La coppia funziona? Merito del DNA
Il partner ideale ha geni differenti
Come deve essere il partner ideale? Non necessariamente troppo simile a noi, ma avere quel giusto “tasso di differenza” da consentire a lui e lei di rappresentare le due classiche “mezze mele”. E quello che la saggezza popolare ha sempre saputo, ora è confermato anche dalla scienza, che ancora una volta tira in ballo, nella chimica della coppia, la grande regia della genetica. Insomma, un coppia funziona meglio se i due partner hanno un corredi geni e cromosomi ben diverso uno dall’altro.

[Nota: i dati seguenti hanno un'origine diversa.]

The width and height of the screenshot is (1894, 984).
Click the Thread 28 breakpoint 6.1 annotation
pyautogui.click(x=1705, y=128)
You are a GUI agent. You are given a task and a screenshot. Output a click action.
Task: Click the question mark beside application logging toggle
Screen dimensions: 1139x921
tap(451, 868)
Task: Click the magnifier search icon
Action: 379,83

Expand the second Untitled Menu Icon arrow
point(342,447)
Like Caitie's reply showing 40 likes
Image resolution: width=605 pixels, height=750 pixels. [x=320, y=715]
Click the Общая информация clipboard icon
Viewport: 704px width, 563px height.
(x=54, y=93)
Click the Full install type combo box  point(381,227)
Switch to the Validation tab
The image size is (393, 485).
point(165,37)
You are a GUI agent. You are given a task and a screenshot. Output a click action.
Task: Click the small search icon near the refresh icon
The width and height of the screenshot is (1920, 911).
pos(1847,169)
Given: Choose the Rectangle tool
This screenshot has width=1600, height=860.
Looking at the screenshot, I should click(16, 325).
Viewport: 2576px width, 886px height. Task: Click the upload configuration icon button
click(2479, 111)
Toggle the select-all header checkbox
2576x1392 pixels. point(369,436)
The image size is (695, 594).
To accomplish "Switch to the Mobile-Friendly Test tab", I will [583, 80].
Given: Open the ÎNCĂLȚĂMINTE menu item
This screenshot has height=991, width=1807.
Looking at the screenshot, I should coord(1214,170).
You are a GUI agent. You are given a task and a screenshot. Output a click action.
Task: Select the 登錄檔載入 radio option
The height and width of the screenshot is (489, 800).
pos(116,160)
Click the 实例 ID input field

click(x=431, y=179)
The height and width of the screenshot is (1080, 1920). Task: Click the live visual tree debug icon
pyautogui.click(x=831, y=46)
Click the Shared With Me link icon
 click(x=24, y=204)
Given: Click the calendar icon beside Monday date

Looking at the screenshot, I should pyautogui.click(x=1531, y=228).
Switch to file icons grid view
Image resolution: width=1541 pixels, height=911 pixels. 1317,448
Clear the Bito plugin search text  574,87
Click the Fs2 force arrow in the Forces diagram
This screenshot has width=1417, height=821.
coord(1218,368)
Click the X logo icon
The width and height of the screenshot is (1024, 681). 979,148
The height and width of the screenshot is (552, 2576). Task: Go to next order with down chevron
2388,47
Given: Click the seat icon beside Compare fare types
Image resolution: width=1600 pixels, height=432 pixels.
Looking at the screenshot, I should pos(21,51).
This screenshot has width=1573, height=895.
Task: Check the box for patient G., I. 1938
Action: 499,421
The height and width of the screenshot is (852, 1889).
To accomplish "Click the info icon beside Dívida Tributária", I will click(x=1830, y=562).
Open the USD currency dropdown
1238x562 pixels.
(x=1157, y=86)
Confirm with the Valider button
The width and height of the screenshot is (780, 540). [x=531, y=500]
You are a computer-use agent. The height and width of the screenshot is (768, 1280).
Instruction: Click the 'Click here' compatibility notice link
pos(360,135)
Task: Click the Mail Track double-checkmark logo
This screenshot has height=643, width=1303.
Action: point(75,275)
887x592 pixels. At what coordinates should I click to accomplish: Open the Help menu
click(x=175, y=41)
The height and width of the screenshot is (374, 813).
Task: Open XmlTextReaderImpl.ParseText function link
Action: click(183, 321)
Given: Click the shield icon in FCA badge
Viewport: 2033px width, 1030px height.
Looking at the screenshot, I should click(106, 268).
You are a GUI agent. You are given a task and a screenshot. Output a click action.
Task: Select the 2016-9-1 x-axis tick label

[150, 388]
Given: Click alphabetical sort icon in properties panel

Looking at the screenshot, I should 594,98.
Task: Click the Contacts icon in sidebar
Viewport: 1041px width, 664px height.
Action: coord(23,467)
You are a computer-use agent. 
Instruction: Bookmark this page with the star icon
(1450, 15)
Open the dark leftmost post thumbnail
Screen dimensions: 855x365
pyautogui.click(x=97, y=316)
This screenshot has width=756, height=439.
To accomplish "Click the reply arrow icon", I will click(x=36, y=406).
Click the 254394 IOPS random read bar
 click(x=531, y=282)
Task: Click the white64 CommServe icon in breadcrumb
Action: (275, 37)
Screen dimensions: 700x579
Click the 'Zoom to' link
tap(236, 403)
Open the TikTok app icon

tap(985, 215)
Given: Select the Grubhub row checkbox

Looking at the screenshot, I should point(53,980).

Come rivela uno studio, pubblicato sulla rivista “Psychological science”, ci sarebbe un legame tra i criteri di selezione del partner e una serie di geni legati alle funzioni immunitarie. In parole semplici, quanto più è dissimile da noi il corredo di genotipi del potenziale partner, tanto maggiore sarà la nostra propensione per lui. Come si legge nella ricerca, i vertebrati e gli uomini preferiscono accoppiarsi con soggetti che hanno maggiore diversità in un certo gruppo di geni. In termini scientifici questi geni appartengono ai genotipi del Complesso maggiore di istocompatibilita' o Mhc (Major Histocompatibility Complex); in termini più comprensibili si tratta dei geni responsabili, tra l’altro, del rigetto nel caso di trapianti di organi. Questa scelta, che ci fa preferire chi è diverso da noi rispetto a chi ci è più simile, aiuta in effetti ad evitare l'accoppiamento con consanguinei, e a rafforzare il sistema immunitario dei figli che nasceranno. Nella ricerca, gli esperti hanno verificato anche se la somiglianza di Mhc tra coppie innamorate permette di pronosticare l'esito di una loro relazione sessuale. Come spiega Christine Garver-Apgar, autrice dello studio, ''più cresce la proporzione di genotipi condivisi dalla coppia e più diminuisce la risposta sessuale delle donne ai loro partner, aumenta il loro numero di relazioni sessuali fuori dalla coppia, così come l'attrazione per altri uomini rispetto al partner originale, soprattutto durante il periodo fertile del ciclo”. Dunque, ancora una volta sembra che l’amore romantico sia costretto a segnare il passo davanti alle fredde realtà della biochimica. Chissà se Cupido, prima di scoccare le sue frecce, consulta l’analisi completa del DNA dei due potenziali compagni o se conserva la sua indole dispettosa e imprevedibile anche nel Terzo Millennio.